Last words: I will be driven out of country
A 70-year-old villager from East Burdwan’s Ausgram died early on Saturday from a heart attack that family members said he suffered because of panic over the Citizenship (Amendment) Act.
“On the way to hospital, I could hear him murmur that he was going to be driven out of the country,” said Raju Mian, the nephew of the deceased Giasuddin Mian.
Giasuddin, a resident of Shibda village, had panicked after the passing of the amended law in Parliament last Wednesday and had been “restless” about securing land-related papers.
“My uncle would sit in front of the TV for long hours, watching news channels to find out more about the CAA. He was worried in particular about the misspelling of his name on his Aadhaar card, where his birth day also was incorrect,” Raju said.
Others in the family also said that Giasuddin had grown restive last week after rushing from office to office trying unsuccessfully to rectify the errors.
“He eventually succumbed to a heart attack on Saturday,” said Raju, adding that late on Friday night his uncle had complained of severe chest pain and was rushed to the Guskara block hospital. “He died within three hours of admission,” Raju said.
Sources said Giasuddin, who migrated from Kotalpukur, now in Jharkhand, 40 years ago, earned his living by selling bread in Ausgram. Following the passing of the CAA last week, he had gone to Kotalpukur in search of old documents.
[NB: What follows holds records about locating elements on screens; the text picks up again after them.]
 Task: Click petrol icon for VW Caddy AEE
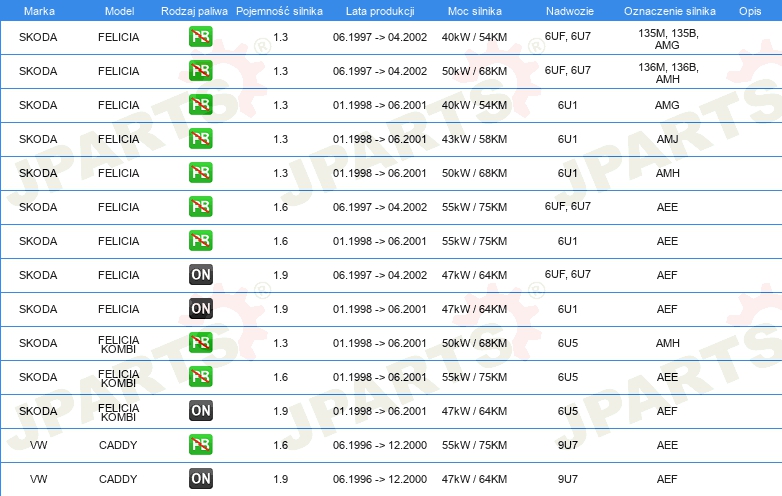coord(200,444)
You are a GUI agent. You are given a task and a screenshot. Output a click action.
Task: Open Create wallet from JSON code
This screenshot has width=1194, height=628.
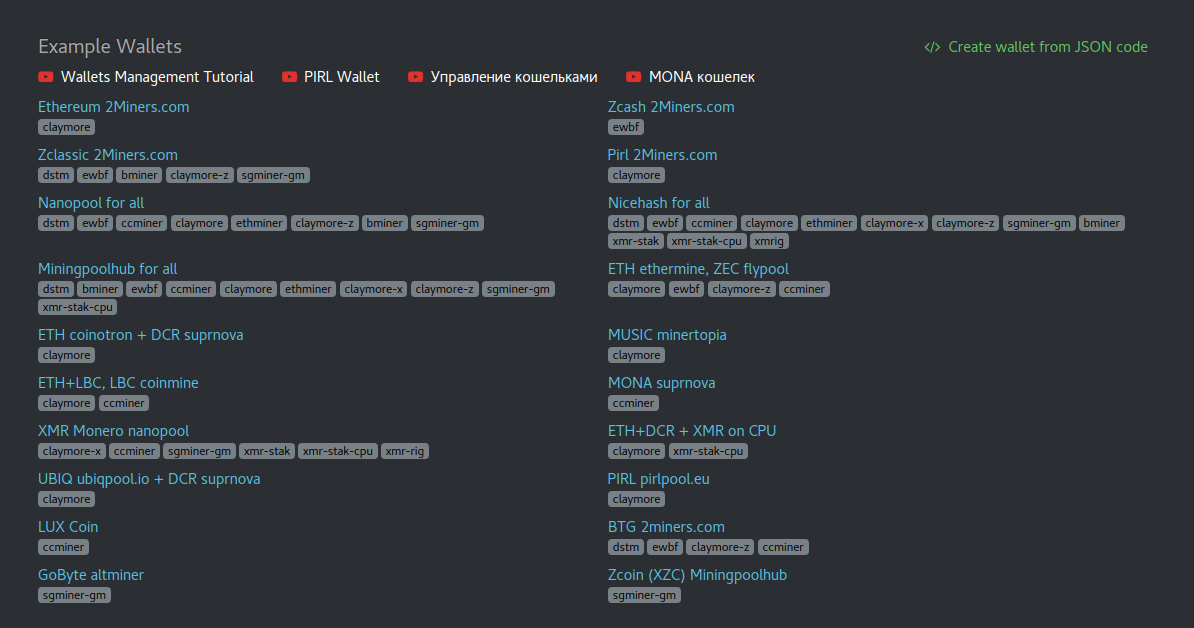click(x=1047, y=47)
“He had called several relatives in Jharkhand asking them to locate the appropriate documents,” said daughter Rupali Begum. “It is nothing but CAA panic that killed my father,” she added.
Neighbours and friends said on Saturday that Giasuddin had also been worried for his friends and family and had gone out of his way to caution everyone about having the correct papers.
“I tried to convince him that our chief minister has made it clear that people in Bengal would be safe, but he was inconsolable,” said villager and Trinamul leader Kajal Sheikh.